- _EXERCISE TASKS_:
1. Copy the passage of the post on adoptee access to birth records starting at "Talk of the Nation’s" and ending at "access for adoptees.".
2. Continue the post on adoptee access to original birth certificates, picking up after its final sentence.

- _PASSAGE TO READ_:
━━━━━━━━
This post is not going to be a blow by blow on the report, though.
Let’s be clear from the outset- do I support full restoration of the unequivocal right of adoptees (and Bastards) to access their original unamended State confiscated birth certificates and other personal information held by the State? Hell yes! Does Mr. Pertman? Apparently not.
For regardless of what the report put forward, personal actions speak louder than any report any given Institute could ever issue. And yesterday, via NPR’s “Talk of the Nation,” we were treated to a real doozy of a set of personal actions. Mr. Pertman basically undermined any notion of himself as personally standing solidly for open records, let alone any kind of spokesperson for such.
Talk of the Nation’s guests were Mr. Pertman and Tom Atwood of the National Council for Adoption, an organization founded on maintaining sealed records and the Washington DC area voice of portions of the adoption industry. In the course of a slightly longer than half hour format call in show Mr. Pertman personally advocated any number of “compromise” measures that undermine full access for adoptees.
He began with advocating the creation of a ‘national mutual consent registry,’ and went on to advocate the use of internet registries (a woefully inadequate interpersonal measure in the face of State records confiscation.)
━━━━━━━━
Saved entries
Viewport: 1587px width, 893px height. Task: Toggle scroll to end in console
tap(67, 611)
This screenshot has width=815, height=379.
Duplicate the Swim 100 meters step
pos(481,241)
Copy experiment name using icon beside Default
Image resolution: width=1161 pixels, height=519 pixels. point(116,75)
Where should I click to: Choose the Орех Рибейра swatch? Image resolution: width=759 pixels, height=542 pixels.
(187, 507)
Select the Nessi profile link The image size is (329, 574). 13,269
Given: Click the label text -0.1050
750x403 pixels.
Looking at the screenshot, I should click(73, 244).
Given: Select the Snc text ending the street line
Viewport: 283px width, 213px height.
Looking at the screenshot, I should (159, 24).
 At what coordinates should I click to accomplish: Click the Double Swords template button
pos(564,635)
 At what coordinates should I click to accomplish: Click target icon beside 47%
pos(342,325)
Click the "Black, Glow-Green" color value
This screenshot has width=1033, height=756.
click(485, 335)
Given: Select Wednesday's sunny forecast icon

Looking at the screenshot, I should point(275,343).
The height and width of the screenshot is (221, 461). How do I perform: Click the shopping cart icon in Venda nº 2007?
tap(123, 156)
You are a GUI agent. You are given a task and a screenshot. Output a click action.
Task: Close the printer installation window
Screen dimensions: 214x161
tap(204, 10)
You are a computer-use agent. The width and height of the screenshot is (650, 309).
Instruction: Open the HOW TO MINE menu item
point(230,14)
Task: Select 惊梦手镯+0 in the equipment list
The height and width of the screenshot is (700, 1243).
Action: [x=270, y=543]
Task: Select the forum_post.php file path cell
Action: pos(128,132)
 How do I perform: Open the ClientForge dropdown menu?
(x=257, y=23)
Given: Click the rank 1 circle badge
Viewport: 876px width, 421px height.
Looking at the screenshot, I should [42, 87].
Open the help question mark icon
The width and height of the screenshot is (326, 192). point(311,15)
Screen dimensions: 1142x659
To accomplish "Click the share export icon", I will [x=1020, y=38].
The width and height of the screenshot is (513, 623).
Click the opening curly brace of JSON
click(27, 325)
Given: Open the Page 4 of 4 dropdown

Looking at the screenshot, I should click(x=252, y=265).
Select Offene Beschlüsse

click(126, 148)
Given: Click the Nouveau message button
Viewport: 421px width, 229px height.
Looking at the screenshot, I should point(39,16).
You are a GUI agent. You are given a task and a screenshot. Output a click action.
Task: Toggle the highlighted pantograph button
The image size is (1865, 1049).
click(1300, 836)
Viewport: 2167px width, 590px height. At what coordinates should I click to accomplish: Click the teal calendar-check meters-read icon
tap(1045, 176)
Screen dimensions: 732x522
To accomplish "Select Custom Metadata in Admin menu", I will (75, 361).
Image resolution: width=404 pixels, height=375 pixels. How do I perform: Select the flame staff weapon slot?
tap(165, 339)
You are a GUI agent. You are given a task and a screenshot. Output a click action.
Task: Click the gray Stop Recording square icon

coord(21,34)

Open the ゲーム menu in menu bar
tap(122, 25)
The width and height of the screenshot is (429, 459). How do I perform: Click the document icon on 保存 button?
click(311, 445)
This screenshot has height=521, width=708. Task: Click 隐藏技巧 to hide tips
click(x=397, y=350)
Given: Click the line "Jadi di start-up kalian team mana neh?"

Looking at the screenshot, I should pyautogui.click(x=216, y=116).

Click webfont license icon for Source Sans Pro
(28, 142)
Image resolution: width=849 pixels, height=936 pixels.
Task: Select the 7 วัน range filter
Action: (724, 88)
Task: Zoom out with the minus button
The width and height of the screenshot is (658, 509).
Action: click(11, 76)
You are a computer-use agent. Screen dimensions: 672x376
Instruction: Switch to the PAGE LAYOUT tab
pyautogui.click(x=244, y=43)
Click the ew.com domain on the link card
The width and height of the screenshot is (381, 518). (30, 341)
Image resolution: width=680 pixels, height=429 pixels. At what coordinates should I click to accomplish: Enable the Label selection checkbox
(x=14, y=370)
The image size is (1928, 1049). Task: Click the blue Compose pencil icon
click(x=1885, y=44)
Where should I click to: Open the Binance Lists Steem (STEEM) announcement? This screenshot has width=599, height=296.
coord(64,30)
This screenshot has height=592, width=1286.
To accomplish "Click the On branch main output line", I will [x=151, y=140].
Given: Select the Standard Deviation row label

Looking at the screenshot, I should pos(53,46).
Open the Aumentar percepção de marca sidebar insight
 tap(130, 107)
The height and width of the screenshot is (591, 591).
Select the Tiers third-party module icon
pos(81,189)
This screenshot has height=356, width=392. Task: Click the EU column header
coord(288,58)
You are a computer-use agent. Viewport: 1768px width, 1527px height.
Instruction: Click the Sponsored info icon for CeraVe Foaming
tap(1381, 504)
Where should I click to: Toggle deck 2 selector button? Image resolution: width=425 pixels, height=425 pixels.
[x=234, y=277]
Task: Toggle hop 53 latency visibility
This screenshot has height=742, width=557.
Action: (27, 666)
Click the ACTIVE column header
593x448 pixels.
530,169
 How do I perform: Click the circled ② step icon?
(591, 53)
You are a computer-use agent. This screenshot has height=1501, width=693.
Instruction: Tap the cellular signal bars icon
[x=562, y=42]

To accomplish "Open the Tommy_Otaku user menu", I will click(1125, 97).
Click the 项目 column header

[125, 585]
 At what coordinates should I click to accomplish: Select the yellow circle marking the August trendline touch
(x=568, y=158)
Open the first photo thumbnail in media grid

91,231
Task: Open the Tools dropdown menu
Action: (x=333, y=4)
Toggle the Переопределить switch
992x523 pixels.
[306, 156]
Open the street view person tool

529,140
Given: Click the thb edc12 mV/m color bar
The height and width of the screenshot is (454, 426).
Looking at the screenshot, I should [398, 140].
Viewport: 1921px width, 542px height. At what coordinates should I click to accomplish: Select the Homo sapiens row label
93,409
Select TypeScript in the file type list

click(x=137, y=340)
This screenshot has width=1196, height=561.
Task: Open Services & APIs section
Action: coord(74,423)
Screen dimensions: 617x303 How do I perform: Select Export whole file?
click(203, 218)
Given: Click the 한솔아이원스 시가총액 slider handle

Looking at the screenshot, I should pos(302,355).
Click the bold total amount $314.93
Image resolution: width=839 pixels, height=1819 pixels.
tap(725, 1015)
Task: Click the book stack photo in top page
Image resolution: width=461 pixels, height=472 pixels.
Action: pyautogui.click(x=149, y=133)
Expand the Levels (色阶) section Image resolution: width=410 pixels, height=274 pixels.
━━━━━━━━
- _ANSWERS FOR THIS EXERCISE_:
1.
Talk of the Nation’s guests were Mr. Pertman and Tom Atwood of the National Council for Adoption, an organization founded on maintaining sealed records and the Washington DC area voice of portions of the adoption industry. In the course of a slightly longer than half hour format call in show Mr. Pertman personally advocated any number of “compromise” measures that undermine full access for adoptees.

2.
Far from seeing States that have contact vetoes as antithetical to genuine records access, he specifically endorsed (? I think, it’s hard to tell, does even HE know?) not only the strategy of contact vetoes, but then went on to personally validate the false framing of “birthmother privacy” and “need for protection” (Enough to make one wonder why they even needed Tom Atwood on the show as Mr. Pertman was doing a fine job of supporting gutting access all by himself.)
“I think women like this need to, need their privacy and need protection and the laws that have been passed and or repealed in several States provide a contact veto in some cases a contact preference form in others that’s protection that no woman has today so in fact they do provide some extra…”
This is man who has not only completely caved and self sabotaged, but apparently desperately needs adoption 101.
When parental rights are severed records are not sealed. The act of birth is not ‘confidential’ nor private. See Doe v. Sundquist in TN, which stated plainly:
“A birth is simultaneously an intimate occasion and a public event-the government has long kept records of when, where; and by whom babies are born. Such records have myriad purposes, such as furthering the interest of children in knowing the circumstances of their birth.”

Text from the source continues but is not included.